What do those two options have in common?  
 
In both of them, morality is a moving target.  Things like “right,” “wrong,” and “good” turn out to be relative.  If our deepest core values are actually subject to change, then human rights may end up depending on our feelings or the results of the most recent election.
 
We can safely say that Dr. King cherished a dramatically different view of reality.  He lived and breathed a set of bedrock spiritual convictions that, in the end, provided the moral foundation for America’s civil rights movement 60 years ago. 
 
MLK quoted Amos 5:24 more than any other Bible verse: “But let justice roll down as waters, and righteousness as a mighty stream.”  
 
What concept of justice is he talking about here?  It’s the notion of justice that emerges from the Old and New Testaments, as embodied by the Hebrew Torah and Jesus’ Sermon on the Mount.  And whose righteousness is he talking about?  Rather than clinging to cultural definitions of what is right and good, he is proclaiming God’s righteousness – God’s character as revealed in God’s Word.  
 
As Dr.
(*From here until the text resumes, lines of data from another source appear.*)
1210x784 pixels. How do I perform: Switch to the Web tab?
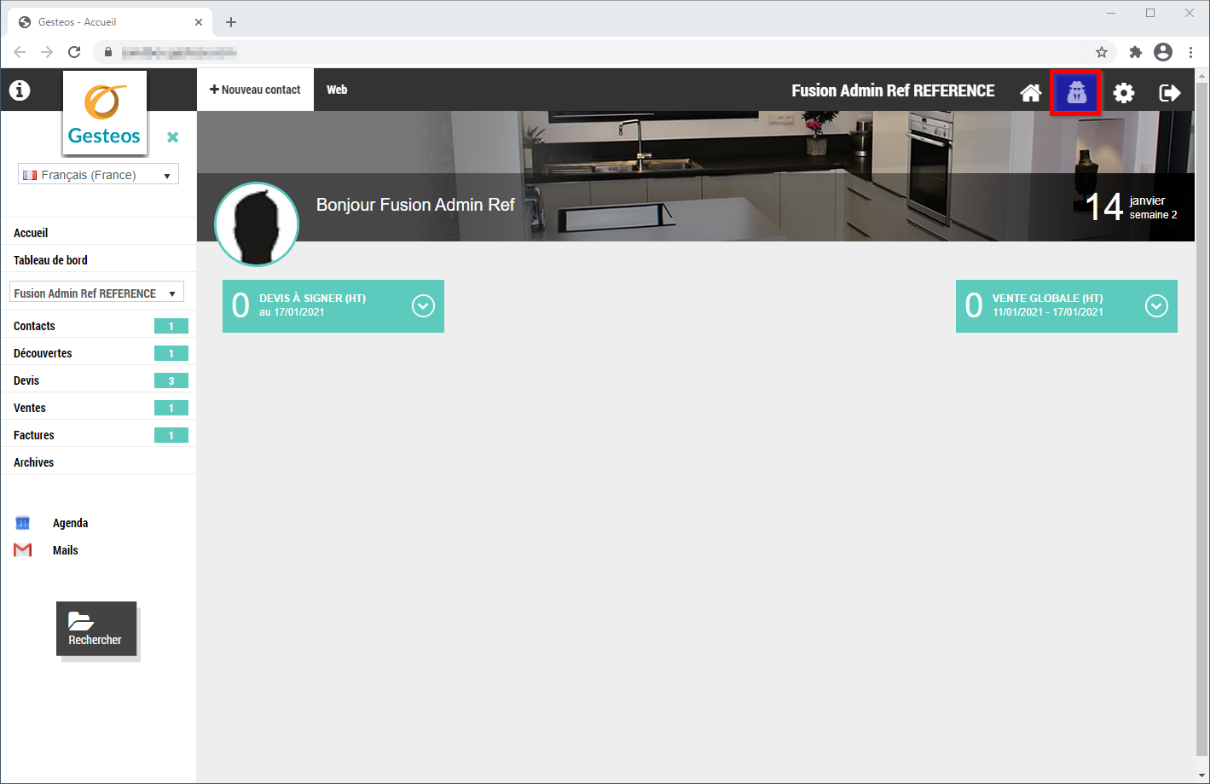coord(337,90)
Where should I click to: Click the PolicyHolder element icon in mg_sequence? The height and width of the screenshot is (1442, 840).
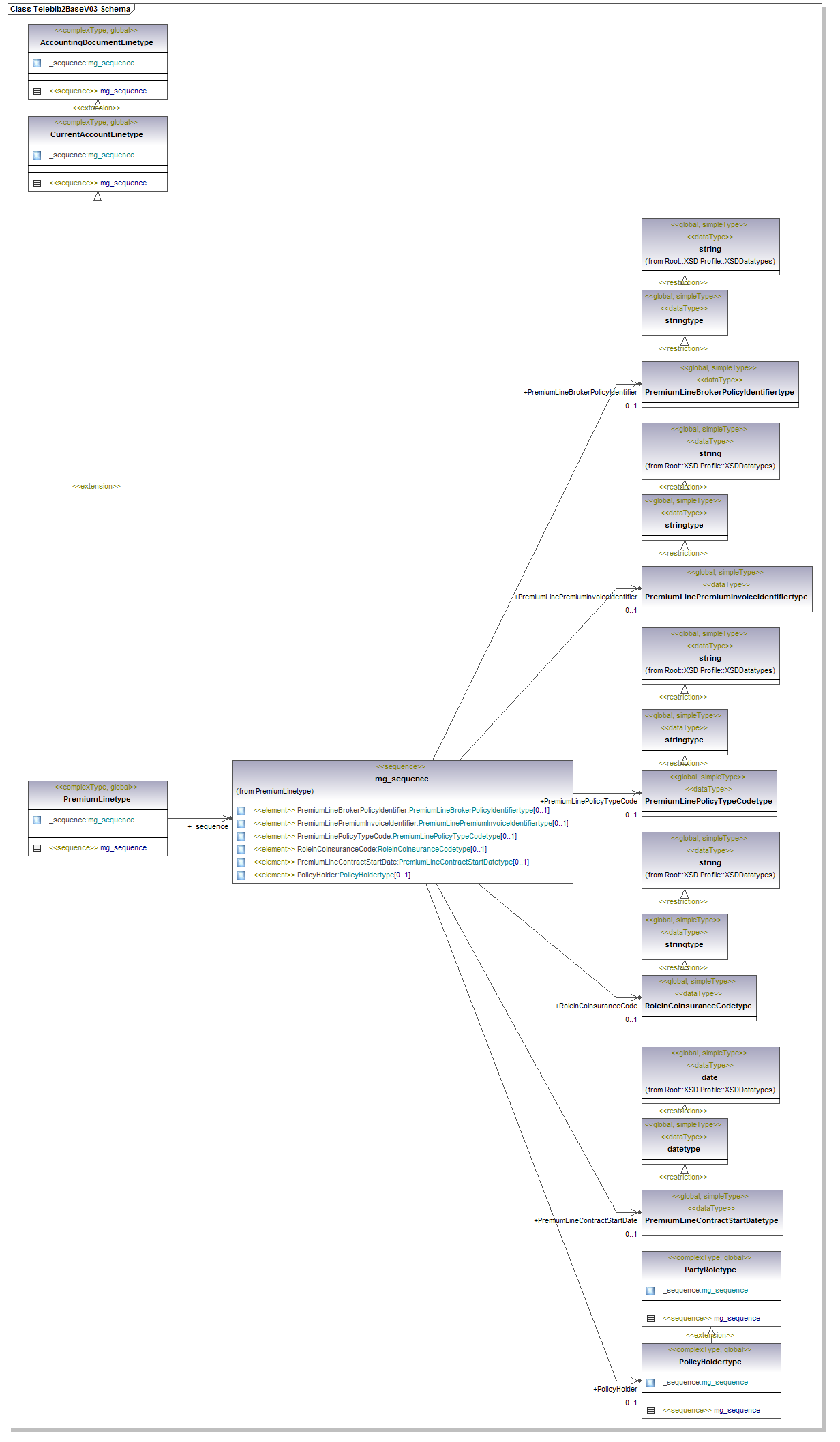pos(241,875)
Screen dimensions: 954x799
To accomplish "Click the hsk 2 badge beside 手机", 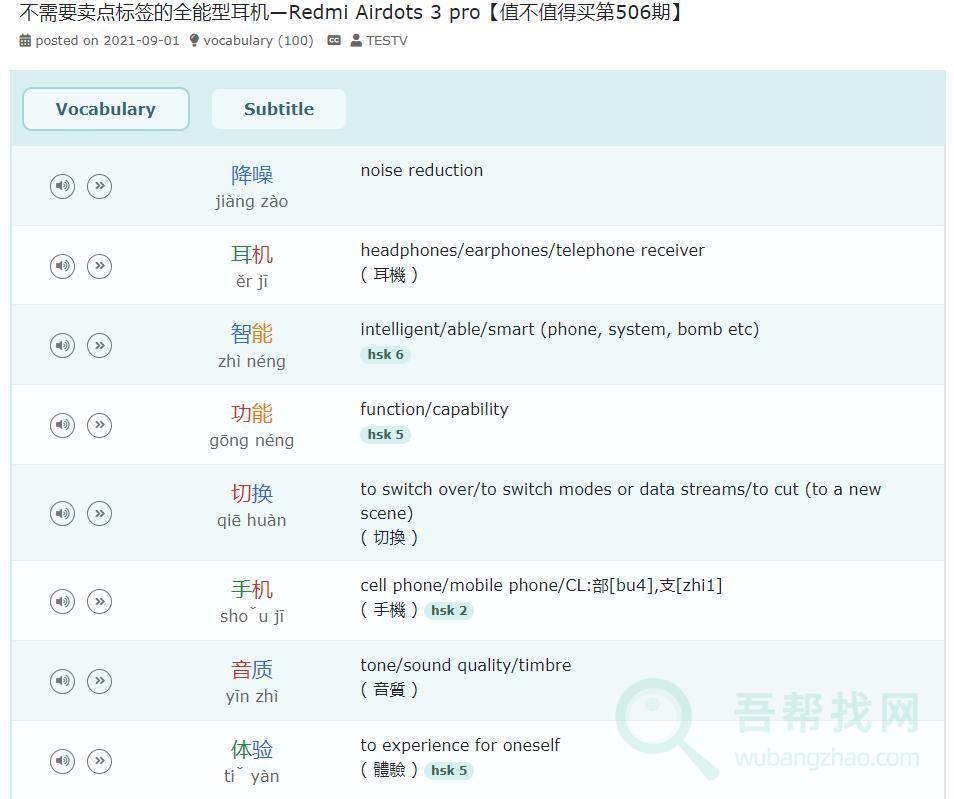I will pos(450,610).
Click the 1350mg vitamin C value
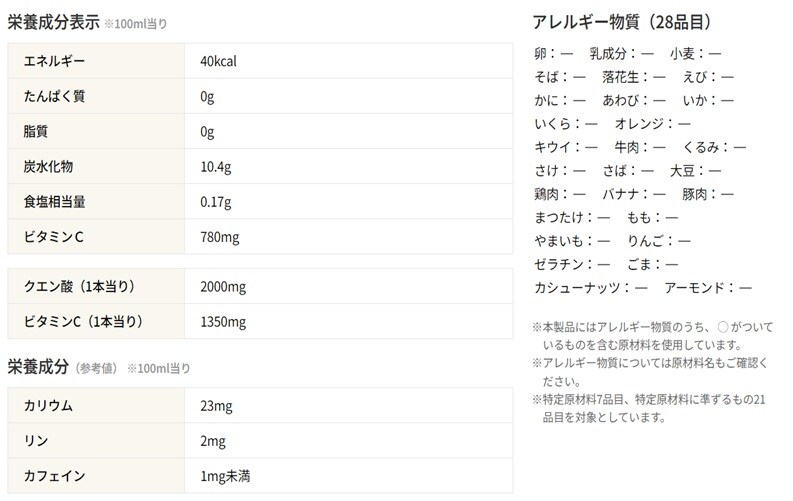This screenshot has height=501, width=793. point(223,322)

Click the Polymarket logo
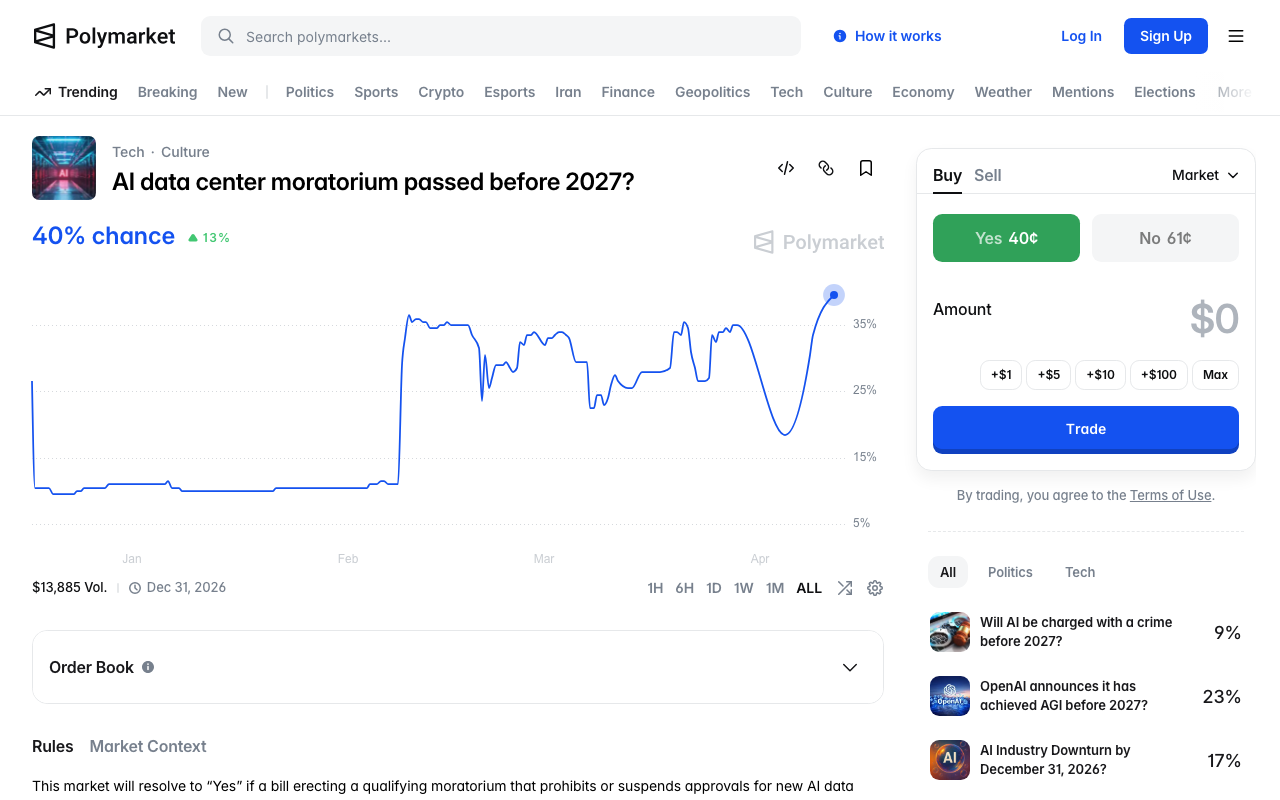tap(104, 36)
King himself once said:
 
“Darkness cannot drive out darkness.  Only light can do that.  Hate cannot drive out hate.  Only love can do that.”
 
It won’t be our own faint light or our own untrustworthy love that will finally attain the most important goals of the civil rights movement.
 
But wonderful things will happen as we choose to align ourselves with the God who is Love and the Savior who is the Light of the World.